### What you are asked to do
Write out, from the entries below, exactly the lines that run between the lines holding "Wikiloc (142, 1478)" and "Enseignements (66, 368)", inclusive, and stop there.

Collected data
━━━━━━

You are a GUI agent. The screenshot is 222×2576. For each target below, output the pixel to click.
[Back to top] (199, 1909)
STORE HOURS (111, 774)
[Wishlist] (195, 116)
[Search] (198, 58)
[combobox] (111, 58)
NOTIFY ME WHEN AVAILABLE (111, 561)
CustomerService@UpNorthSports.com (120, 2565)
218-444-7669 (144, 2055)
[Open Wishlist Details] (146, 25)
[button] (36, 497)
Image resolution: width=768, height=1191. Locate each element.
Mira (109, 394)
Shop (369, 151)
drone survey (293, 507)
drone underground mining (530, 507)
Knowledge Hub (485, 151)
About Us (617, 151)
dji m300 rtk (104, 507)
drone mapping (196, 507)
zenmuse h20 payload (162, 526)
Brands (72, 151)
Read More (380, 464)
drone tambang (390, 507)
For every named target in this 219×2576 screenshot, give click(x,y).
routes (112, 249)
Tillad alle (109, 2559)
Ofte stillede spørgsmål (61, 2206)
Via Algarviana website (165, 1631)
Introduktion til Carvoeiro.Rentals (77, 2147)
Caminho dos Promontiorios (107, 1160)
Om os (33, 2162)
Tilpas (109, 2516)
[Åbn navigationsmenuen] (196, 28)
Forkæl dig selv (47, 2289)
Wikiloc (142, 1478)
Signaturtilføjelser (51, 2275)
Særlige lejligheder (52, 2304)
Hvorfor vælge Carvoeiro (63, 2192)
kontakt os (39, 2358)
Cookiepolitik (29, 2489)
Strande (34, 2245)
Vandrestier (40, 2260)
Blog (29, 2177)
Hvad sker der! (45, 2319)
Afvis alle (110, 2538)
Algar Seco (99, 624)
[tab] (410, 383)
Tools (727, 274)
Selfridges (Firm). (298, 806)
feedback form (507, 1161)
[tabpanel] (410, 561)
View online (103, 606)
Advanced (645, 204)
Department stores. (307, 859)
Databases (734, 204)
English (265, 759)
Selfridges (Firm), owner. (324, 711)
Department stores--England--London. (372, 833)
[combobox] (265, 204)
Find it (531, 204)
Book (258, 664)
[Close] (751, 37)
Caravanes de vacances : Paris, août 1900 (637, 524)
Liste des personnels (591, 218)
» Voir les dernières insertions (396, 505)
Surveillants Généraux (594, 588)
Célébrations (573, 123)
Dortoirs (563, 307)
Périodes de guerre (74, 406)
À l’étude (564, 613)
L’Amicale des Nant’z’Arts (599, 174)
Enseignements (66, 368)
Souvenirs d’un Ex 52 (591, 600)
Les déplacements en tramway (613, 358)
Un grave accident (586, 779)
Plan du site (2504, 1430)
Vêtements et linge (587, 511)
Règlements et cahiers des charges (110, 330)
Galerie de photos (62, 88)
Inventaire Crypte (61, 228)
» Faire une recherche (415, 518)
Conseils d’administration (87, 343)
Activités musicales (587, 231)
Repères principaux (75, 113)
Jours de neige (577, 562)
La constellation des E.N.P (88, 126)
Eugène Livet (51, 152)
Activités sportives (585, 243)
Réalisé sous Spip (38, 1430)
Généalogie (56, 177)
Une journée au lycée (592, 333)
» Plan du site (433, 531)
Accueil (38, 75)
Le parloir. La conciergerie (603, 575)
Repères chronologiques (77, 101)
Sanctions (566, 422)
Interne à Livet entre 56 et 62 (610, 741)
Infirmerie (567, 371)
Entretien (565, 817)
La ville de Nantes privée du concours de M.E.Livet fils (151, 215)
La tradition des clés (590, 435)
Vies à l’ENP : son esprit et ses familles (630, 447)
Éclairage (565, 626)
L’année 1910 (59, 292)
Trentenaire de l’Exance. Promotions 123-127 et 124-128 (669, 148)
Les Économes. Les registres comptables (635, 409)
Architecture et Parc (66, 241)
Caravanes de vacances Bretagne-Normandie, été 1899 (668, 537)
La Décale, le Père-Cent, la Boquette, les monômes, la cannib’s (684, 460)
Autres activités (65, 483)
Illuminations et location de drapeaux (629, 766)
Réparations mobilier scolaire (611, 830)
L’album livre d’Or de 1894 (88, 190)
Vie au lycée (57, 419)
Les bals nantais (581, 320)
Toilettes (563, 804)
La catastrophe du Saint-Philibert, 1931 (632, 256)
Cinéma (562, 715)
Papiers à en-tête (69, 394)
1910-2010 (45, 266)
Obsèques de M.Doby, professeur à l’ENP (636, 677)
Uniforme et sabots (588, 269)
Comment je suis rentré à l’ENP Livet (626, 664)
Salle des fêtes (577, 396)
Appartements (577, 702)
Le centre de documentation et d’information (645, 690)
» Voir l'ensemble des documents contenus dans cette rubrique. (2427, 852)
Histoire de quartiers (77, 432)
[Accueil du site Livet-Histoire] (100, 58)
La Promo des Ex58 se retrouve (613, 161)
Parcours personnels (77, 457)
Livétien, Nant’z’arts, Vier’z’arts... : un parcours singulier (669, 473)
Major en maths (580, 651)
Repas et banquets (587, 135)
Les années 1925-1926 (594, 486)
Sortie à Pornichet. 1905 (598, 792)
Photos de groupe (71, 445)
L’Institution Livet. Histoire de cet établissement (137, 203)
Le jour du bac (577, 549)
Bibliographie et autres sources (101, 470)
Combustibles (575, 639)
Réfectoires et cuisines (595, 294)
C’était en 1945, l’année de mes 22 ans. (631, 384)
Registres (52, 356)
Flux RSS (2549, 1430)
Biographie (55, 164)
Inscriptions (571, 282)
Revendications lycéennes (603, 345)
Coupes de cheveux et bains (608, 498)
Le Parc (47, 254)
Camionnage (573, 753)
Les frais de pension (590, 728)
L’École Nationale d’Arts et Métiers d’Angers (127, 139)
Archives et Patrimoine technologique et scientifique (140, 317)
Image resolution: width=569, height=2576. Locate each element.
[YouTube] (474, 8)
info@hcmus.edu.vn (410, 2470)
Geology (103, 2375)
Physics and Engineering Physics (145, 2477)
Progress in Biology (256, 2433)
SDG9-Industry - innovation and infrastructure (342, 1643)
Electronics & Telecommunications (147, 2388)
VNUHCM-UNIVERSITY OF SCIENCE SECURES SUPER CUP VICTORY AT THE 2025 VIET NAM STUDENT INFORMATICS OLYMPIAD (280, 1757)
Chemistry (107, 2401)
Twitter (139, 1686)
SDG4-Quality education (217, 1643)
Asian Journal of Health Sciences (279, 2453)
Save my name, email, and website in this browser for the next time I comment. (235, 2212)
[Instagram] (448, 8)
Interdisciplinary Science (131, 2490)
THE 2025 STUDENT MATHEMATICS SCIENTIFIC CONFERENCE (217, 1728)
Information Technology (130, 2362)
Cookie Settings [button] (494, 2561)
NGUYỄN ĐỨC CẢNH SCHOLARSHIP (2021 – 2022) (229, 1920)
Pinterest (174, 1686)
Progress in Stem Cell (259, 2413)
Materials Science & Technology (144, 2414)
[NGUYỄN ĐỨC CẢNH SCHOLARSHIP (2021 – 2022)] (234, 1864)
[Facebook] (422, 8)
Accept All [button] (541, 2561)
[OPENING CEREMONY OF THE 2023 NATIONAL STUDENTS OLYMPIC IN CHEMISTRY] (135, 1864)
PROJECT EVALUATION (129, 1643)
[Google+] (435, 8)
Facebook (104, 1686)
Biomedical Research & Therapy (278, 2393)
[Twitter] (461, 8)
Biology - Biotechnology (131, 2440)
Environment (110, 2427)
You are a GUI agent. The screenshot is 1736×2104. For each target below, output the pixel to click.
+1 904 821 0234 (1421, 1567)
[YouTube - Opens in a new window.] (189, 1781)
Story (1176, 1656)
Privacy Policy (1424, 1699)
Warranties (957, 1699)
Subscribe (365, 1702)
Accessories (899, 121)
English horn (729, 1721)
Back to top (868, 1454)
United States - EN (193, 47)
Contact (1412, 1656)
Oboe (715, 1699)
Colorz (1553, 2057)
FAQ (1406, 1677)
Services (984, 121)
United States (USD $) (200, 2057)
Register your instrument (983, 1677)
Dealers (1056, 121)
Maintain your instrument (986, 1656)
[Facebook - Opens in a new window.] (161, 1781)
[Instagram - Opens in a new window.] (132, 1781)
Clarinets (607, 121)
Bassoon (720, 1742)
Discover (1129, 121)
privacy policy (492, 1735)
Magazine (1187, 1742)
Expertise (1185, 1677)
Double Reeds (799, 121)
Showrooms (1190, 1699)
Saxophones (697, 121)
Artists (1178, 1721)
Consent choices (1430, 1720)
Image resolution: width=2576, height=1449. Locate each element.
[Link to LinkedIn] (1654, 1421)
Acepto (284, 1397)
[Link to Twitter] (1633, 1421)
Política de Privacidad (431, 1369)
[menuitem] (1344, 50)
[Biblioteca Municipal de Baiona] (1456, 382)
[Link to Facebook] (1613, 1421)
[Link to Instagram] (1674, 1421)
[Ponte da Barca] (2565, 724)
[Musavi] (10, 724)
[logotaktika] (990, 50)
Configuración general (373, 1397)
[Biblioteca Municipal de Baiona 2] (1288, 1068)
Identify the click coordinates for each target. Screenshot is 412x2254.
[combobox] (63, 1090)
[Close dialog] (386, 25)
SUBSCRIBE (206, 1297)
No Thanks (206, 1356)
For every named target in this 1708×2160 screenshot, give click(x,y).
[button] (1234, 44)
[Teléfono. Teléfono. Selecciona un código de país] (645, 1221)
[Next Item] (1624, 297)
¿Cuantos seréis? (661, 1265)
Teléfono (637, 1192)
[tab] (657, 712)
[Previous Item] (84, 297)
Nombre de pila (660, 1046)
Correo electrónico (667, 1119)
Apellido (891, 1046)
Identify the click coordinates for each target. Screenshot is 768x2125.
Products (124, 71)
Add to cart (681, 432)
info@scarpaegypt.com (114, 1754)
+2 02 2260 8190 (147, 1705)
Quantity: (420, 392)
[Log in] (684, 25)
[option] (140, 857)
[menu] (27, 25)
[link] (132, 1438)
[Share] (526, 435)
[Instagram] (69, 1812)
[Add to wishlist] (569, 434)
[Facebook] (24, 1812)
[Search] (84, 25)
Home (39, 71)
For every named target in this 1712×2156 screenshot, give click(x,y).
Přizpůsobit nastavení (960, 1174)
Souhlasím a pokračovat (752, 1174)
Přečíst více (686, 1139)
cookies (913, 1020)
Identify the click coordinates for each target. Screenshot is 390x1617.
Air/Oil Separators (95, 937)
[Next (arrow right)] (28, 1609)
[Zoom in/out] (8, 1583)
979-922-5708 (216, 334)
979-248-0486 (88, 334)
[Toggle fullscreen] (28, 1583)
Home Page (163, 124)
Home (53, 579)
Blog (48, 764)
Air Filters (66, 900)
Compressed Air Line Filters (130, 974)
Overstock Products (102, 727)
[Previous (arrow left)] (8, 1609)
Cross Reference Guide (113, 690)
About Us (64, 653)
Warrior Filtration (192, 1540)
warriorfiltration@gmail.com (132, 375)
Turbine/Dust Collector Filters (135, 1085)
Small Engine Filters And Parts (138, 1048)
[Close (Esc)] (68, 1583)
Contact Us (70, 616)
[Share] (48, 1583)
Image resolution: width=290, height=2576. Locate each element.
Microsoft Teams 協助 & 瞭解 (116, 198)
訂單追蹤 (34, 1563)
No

━━━━━━

### Answer section
Wikiloc (142, 1478)
Signaturtilføjelser (51, 2275)
Særlige lejligheder (52, 2304)
Hvorfor vælge Carvoeiro (63, 2192)
kontakt os (39, 2358)
Cookiepolitik (29, 2489)
Strande (34, 2245)
Vandrestier (40, 2260)
Blog (29, 2177)
Hvad sker der! (45, 2319)
Afvis alle (110, 2538)
Algar Seco (99, 624)
[tab] (410, 383)
Tools (727, 274)
Selfridges (Firm). (298, 806)
feedback form (507, 1161)
[tabpanel] (410, 561)
View online (103, 606)
Advanced (645, 204)
Department stores. (307, 859)
Databases (734, 204)
English (265, 759)
Selfridges (Firm), owner. (324, 711)
Department stores--England--London. (372, 833)
[combobox] (265, 204)
Find it (531, 204)
Book (258, 664)
[Close] (751, 37)
Caravanes de vacances : Paris, août 1900 (637, 524)
Liste des personnels (591, 218)
» Voir les dernières insertions (396, 505)
Surveillants Généraux (594, 588)
Célébrations (573, 123)
Dortoirs (563, 307)
Périodes de guerre (74, 406)
À l’étude (564, 613)
L’Amicale des Nant’z’Arts (599, 174)
Enseignements (66, 368)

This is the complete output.